Мне даже немного смешно становится, что ни отец, ни мама, проходя мимо моего галифе, ничего подозрительного не замечают. А может, это потому, что они сейчас имеют немалую заботу: приготовление к свят–вечеру.
Поглощенная заботами и варкам, и смазкам, и уборкой, мать ткнула отцу и мне шапки в руки, глазами показала сначала на кочергу, а потом на двери и вытурила нас из хаты:
— Идите, помощники, и до первой звездочки не приходите мне!
— Вот имею уважение от родной жены, — притворно вздохнул отец, натягивая на уши большую, как стожок, заячью шапку. Она становится очень хорошей, когда с ней встречаются солнце и ветер: солнце придает ей блеска, а ветер меняет и меняет на ней цвета.
Мы с отцом выходим в овин, где пахнет примороженными снопами и сеном; возле пристроек, как войско, в два ряда стоят золотые околоти, над ними с перекладин свисают кисти рябины, а над перекладинами веселятся воробьи, им совсем хорошо у нас — и поесть есть что, и холод не страшен: как припечет морозец, влетают в дымарь и выгреваются, сколько им захочется. Там на радости воробьи так мажутся сажей, что потом, когда вылетают на улицу, даже коты теряются: что это за птица появилась зимой?

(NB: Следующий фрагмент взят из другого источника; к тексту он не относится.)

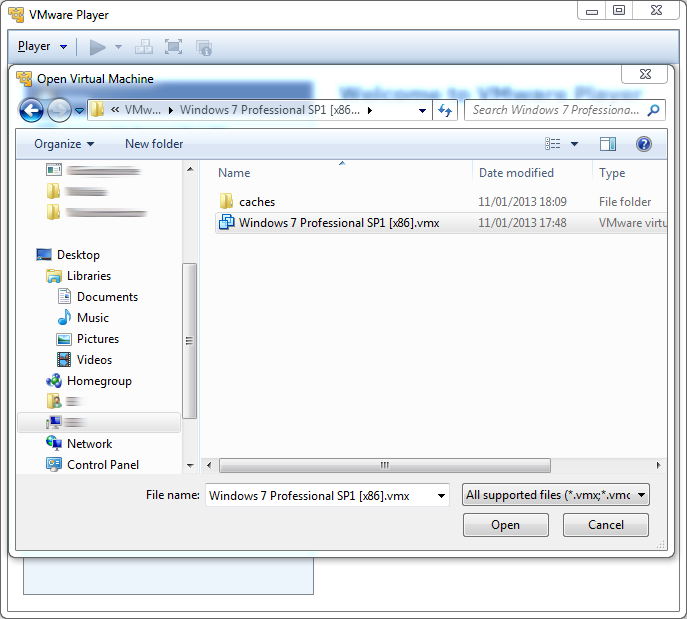Select Network in the navigation pane
The width and height of the screenshot is (687, 619).
point(89,444)
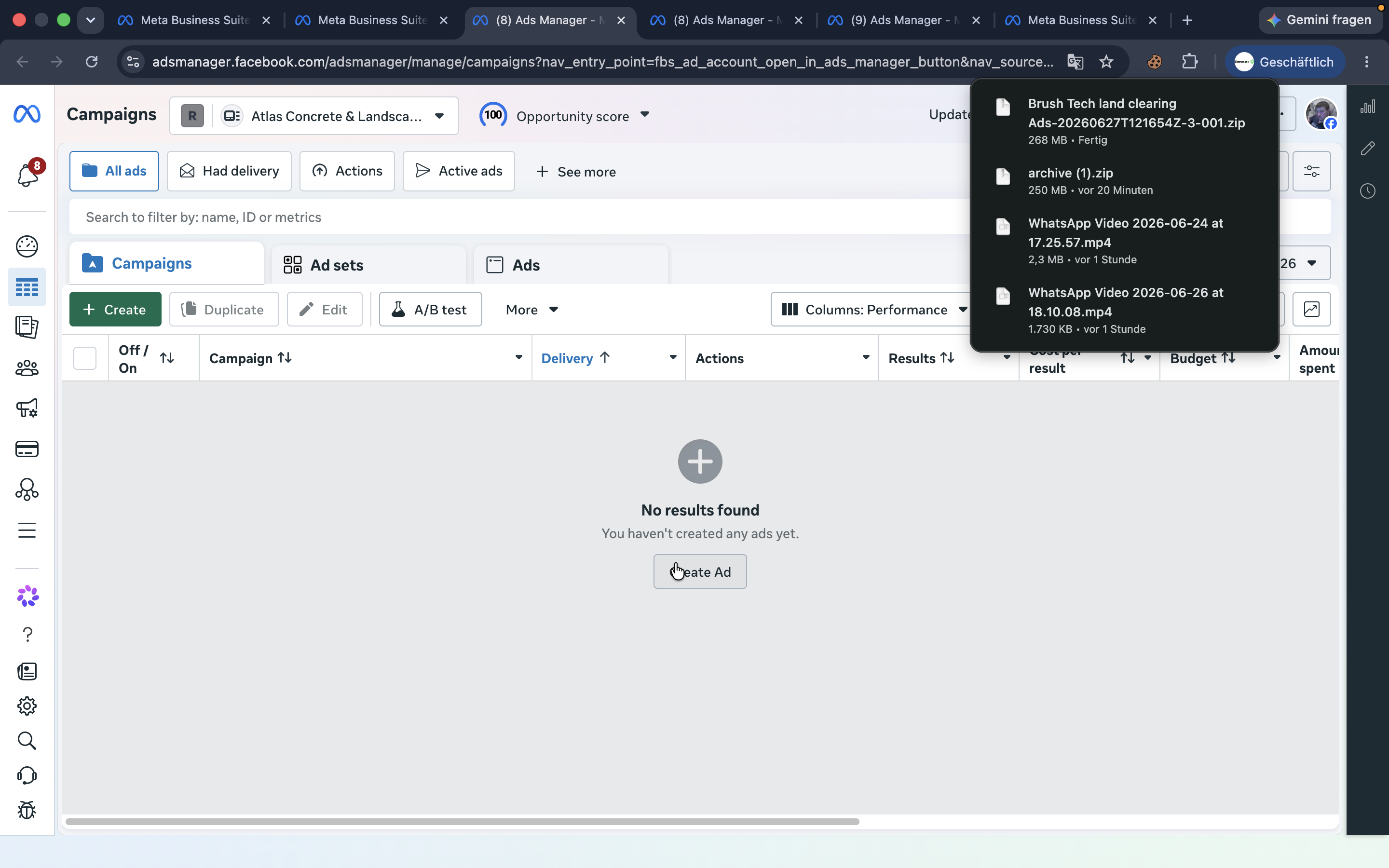The width and height of the screenshot is (1389, 868).
Task: Open the Audiences people icon in sidebar
Action: (27, 368)
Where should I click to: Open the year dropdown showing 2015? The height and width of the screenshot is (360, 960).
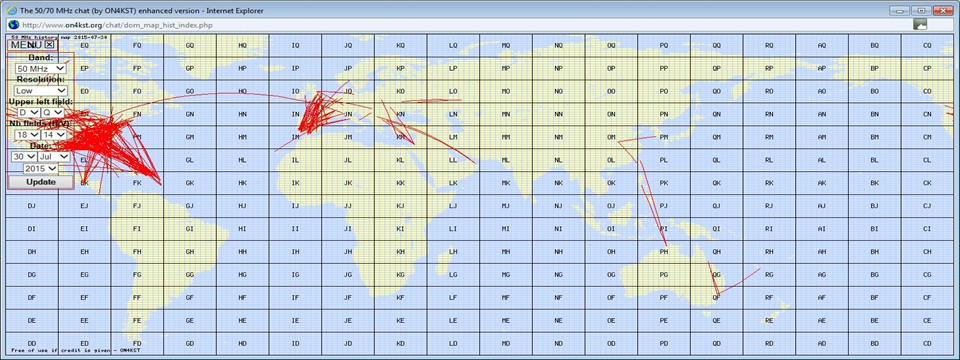[x=40, y=168]
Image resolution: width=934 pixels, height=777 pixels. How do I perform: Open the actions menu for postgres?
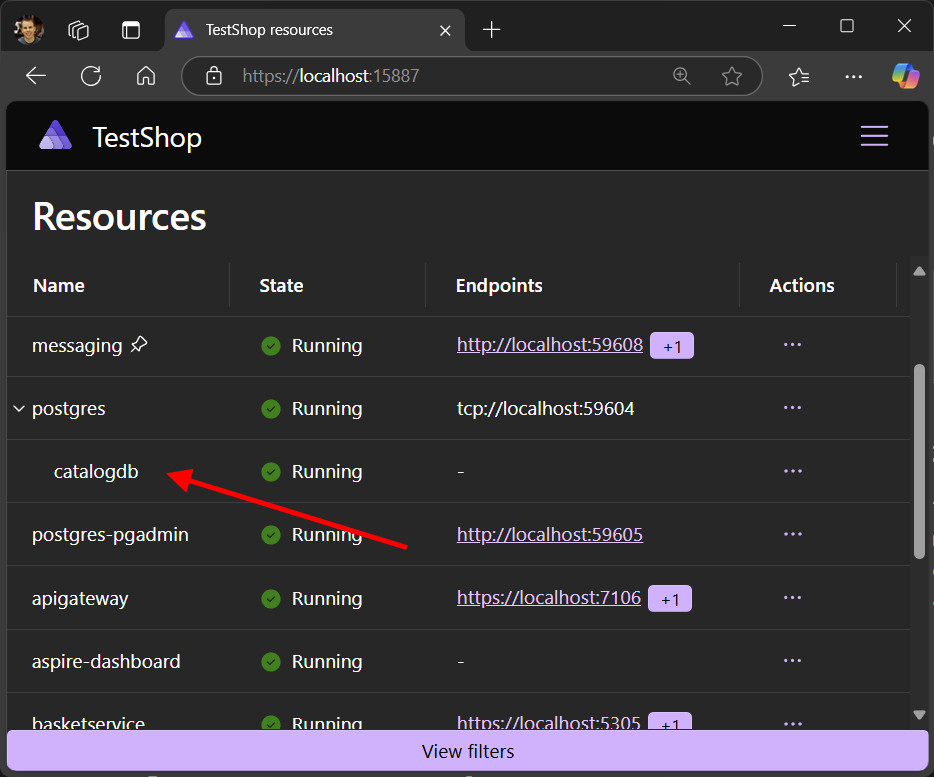point(792,408)
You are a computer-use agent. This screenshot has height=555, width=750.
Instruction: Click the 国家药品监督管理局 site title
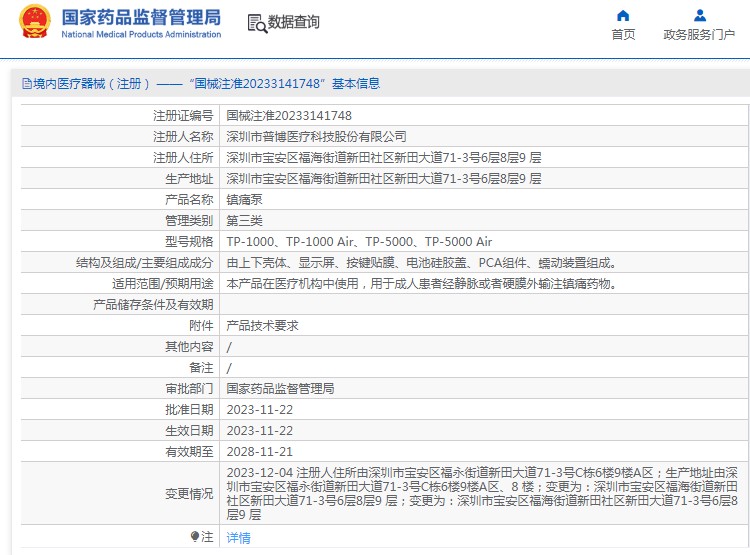click(141, 17)
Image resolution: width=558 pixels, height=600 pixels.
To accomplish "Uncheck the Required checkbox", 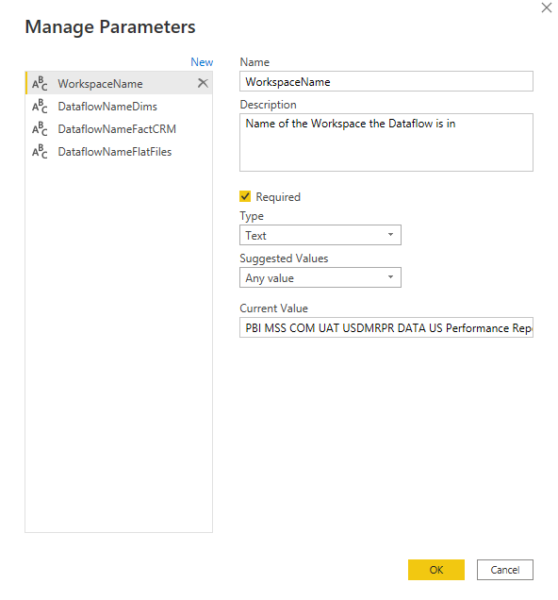I will tap(245, 196).
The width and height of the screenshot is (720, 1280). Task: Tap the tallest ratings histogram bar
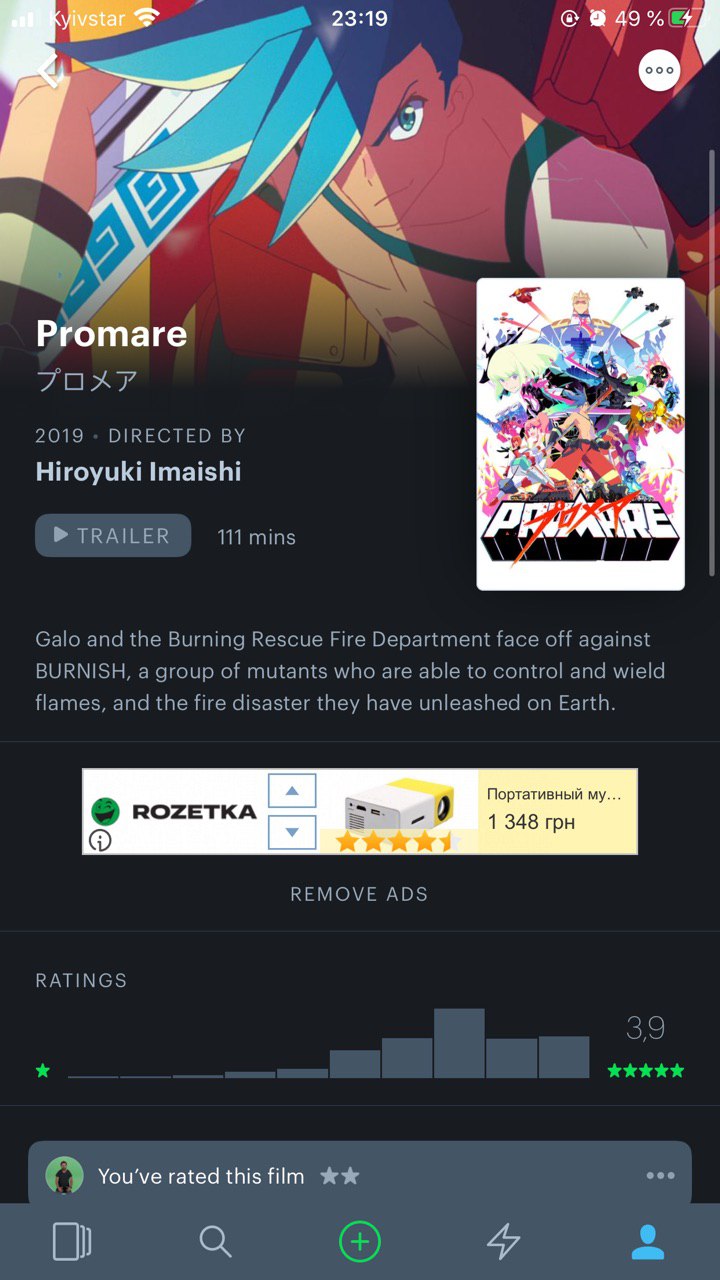click(459, 1043)
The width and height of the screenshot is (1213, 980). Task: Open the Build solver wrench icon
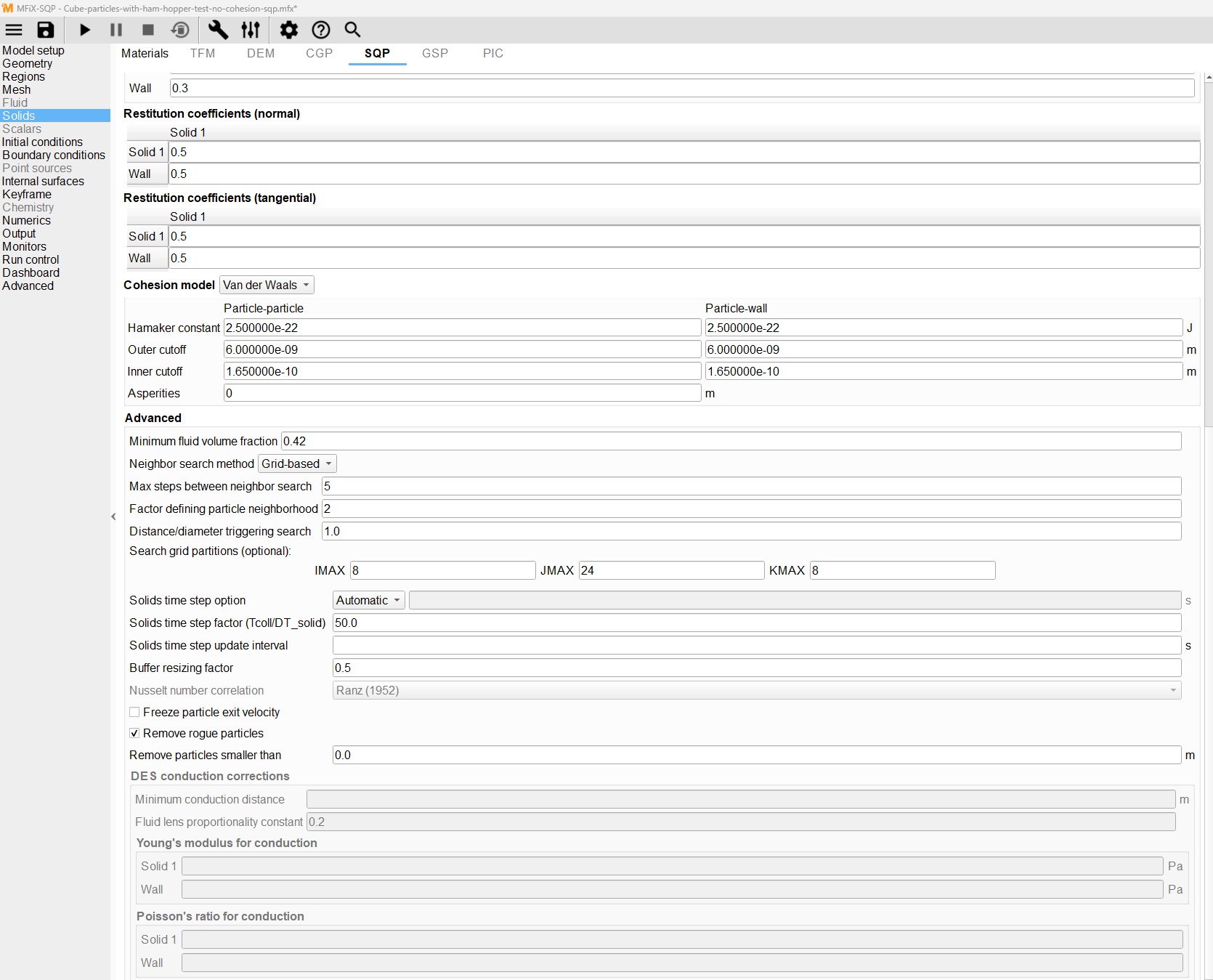click(218, 30)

— Так как, сынок? — косится отец на полку, где лежат пила и топор.
— Ну да! — говорю я весело, потому что отец ужасно не любит ни кислых людей, ни кислое слово.
— Пусть пила заменит каток?
— Пусть! — беззаботно говорю, посматриваю на большую из штанин и давлю в себе улыбку.
— Молодца! — хвалит отец и наводит на меня глаза — один прищуренный, с приплюснутыми чертиками, а второй с чертиками в полный рост. Когда отец вот так взглянет на кого–то, то непременно жди подвоха. Дождался и я его. Отец по–портновски смерил меня с головы до ног, а потом с ног до головы, бросил взгляд на дверь и тихонько спросил: — А испугался очень?